Task description
Transcribe exactly the lines that fall between the one holding "1000x430 pixels. How" and the one holding "the back arrow", inclusive, from the entries below.

Extracted entries
☆ ☆ ☆
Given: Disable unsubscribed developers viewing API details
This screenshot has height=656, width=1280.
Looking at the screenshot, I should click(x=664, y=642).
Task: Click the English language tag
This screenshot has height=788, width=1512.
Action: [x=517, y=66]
☆ ☆ ☆
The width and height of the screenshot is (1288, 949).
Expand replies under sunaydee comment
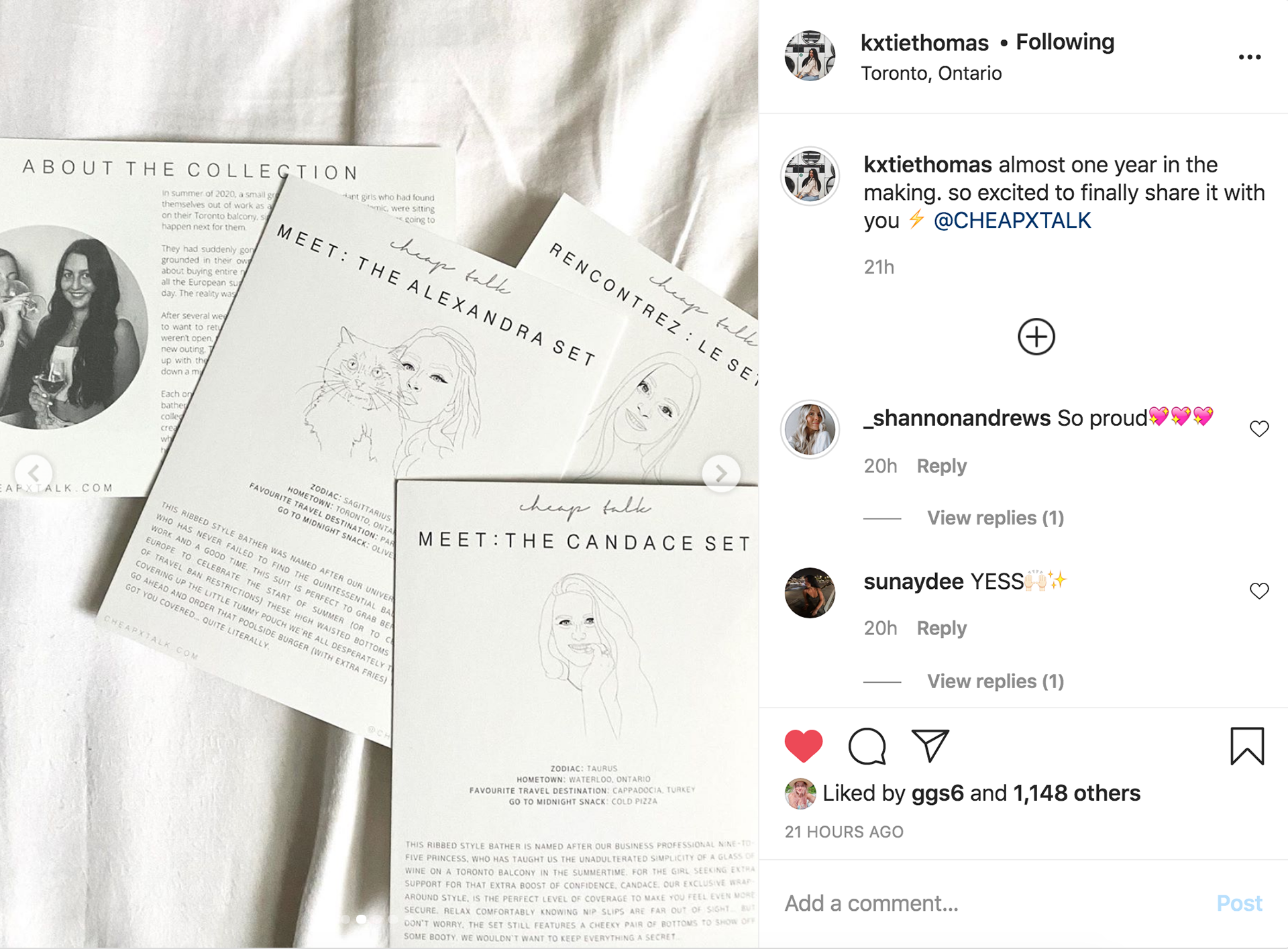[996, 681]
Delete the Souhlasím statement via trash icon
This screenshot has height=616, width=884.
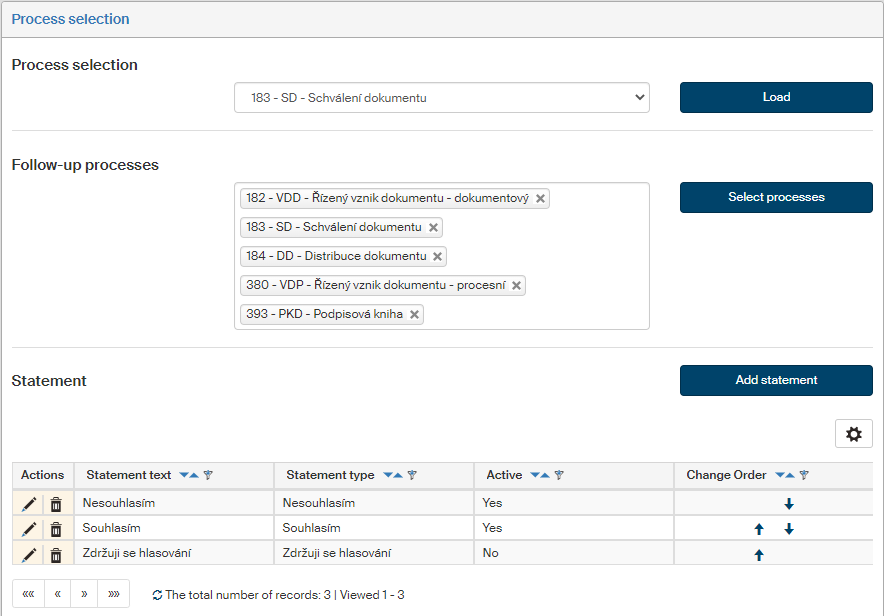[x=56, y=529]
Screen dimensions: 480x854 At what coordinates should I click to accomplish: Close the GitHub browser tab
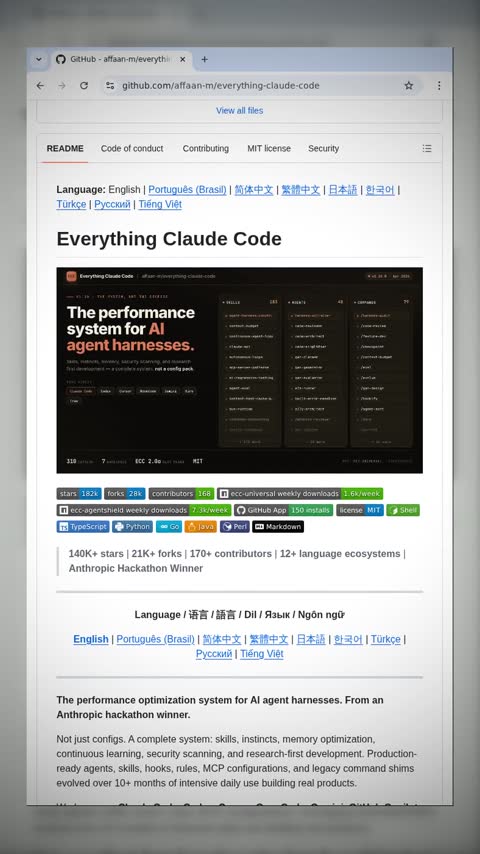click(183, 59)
☆ ☆ ☆
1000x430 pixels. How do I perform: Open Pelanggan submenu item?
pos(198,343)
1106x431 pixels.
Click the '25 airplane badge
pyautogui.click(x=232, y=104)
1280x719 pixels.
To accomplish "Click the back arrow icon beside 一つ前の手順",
☆ ☆ ☆
Completed exercise
1000x430 pixels. How do I perform: Open Pelanggan submenu item?
pos(198,343)
1106x431 pixels.
Click the '25 airplane badge
pyautogui.click(x=232, y=104)
1280x719 pixels.
To accomplish "Click the back arrow icon beside 一つ前の手順",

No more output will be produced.